Given instruction:
Which rows contain the word "Identify"? Pick out each one and copy it in full, treating uppercase and lowercase as different.

[Element and text location data]
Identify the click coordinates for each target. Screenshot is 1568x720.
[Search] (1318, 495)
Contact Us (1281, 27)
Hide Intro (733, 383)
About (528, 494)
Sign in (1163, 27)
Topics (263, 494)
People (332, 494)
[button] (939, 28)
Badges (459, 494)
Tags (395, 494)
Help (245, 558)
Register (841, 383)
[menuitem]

Result of the exercise:
Identify the click coordinates for each target. Screenshot is 1568x720.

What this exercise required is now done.